2019年12月25日水曜日

ソウルのかつてのスラム街を中心に撮影された日本人牧師の記事を見る

22日のヤフーニュースの中で、共同通信が配信されたと思われる記事を見つけました。
題して、「独裁政権下の韓国民衆撮影 日本の牧師、写真集出版」。


半世紀近い昔、私は野村牧師さんの知己を得ていたのですが、東京から山梨へ移られてからは遠いこともあってほとんど音信不通状態でした。 数年前に連絡があり、ソウルの昔を写した写真とともに思い出の話をされるとのことで近くの会場へ出向きました。

1970年代、韓国へ行かれたのは韓国の教会との関わりがあったのでしょう、もともと写真撮影が好きな方でしたので常にカメラは携帯されていましたが、当時の軍政権下では写真撮影はご法度。 KCIAなど情報組織に見つからないよう苦心して撮られたようです。

(さすが、昨今は、インチョン空港や金浦空港で着陸態勢に入った時、カメラ撮影はしないようにという機上アナウンスはなくなりましたが、東海(トンへ)などの海岸線では北朝鮮からの亡命やスパイ侵入を防ぐため、今でも海岸線の撮影が禁止されています。)

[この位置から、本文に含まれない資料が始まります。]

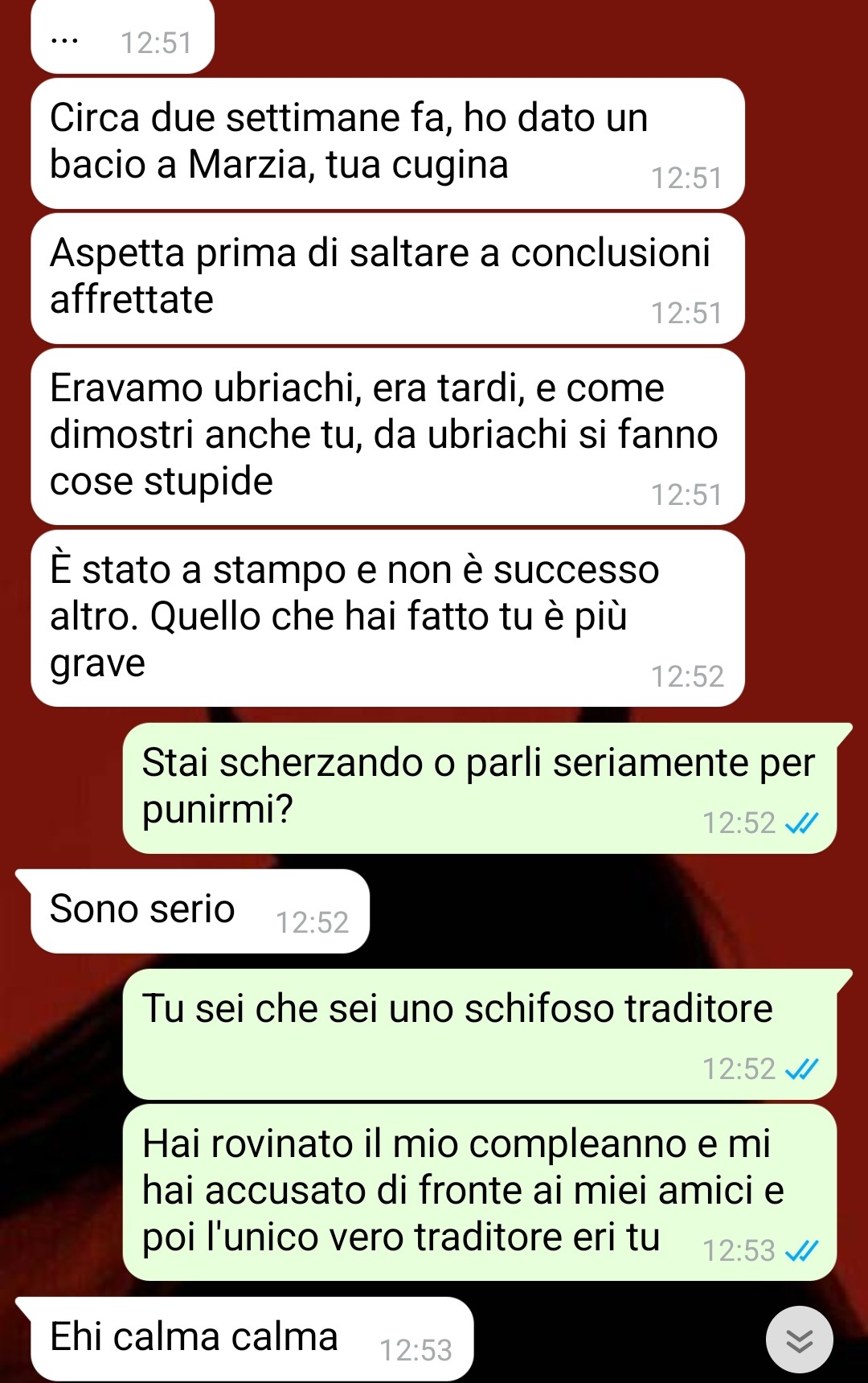Tap the read ticks on 'Hai rovinato' message

pyautogui.click(x=801, y=1250)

韓国には、当時の生活や民衆を撮影した記録はかなり少ないか殆ど無い状態で、後年、野村牧師さんは撮りためた写真をソウル市に寄贈されたそうで、それが当時の韓国社会を理解するうえで、大変貴重な資料になっているとのこと。

そんな流れの中で二度に渡って写真集が出版されたようです。



多く撮られたのはソウル市内の清渓川(チョンゲチョン)界隈で、昔は地方から流れ着いた人々がバラックを建てスラム化していた由。 大統領であった李明博がソウル市長であった時、住民を強制排除して、川の暗渠化、高速道路化などを図ったが、その後、昔のせせらぎを取り戻そうと復元化の気運がたかまり、現在の清渓川になったそうです。

後年、清渓川復興の祝賀会で牧師さんがイミョンバクに、スラムに住んでいた人々はどこへ行ったのか聞いたが、無視されて回答がなかったとのこと。

現在の清渓川は、漢江(ハンガン)から水を取り込み、再び漢江に戻していて、完全な自然の流れではないようです。

地下鉄2号線龍頭(ヨンドゥ、Yongdu)駅から10分ほど歩いた、清渓川から一歩入った所に清渓川博物館があり、建物外壁に設置されたエスカレーターで4階まで上がってから館内を見学するようになっていて、清渓川の歴史が分かります。




そして、1階の展示が終了する所で、野村牧師さんの写真を見つけたのでした。



さらに発見がありました。
東大門(トンデモン)には衣料品の大きな市場(シジャン)があり、全国に配送する宅配バイクに溢れている所ですが、清渓川を跨ぐ橋の真ん中に銅像があります。


いつも何の銅像だろうと疑問に思っていたのですが、清渓川博物館に説明がありました。

韓国の経済が成長して行く中で縫製など衣料関係が果たした役割は大きかったようですが、かなり劣悪な環境で働かされていたようで、それに抗議した青年チョン・テイルが焼身自殺をしたとのこと。 日本経済も高度成長の影で水俣や阿賀野川などの公害や血液製剤などで一生を棒に振った人たちがいましたが、同様の犠牲者が韓国にもいたわけで、そういう人たちのおかげで今の繁栄があるのだと認識しなければならないのでしょう


ネット検索したら、レイバーネットに清渓川復興にかかわる記述がありましたので、詳しいことはそちら(韓国;野村ハラポジより)をご覧下さい。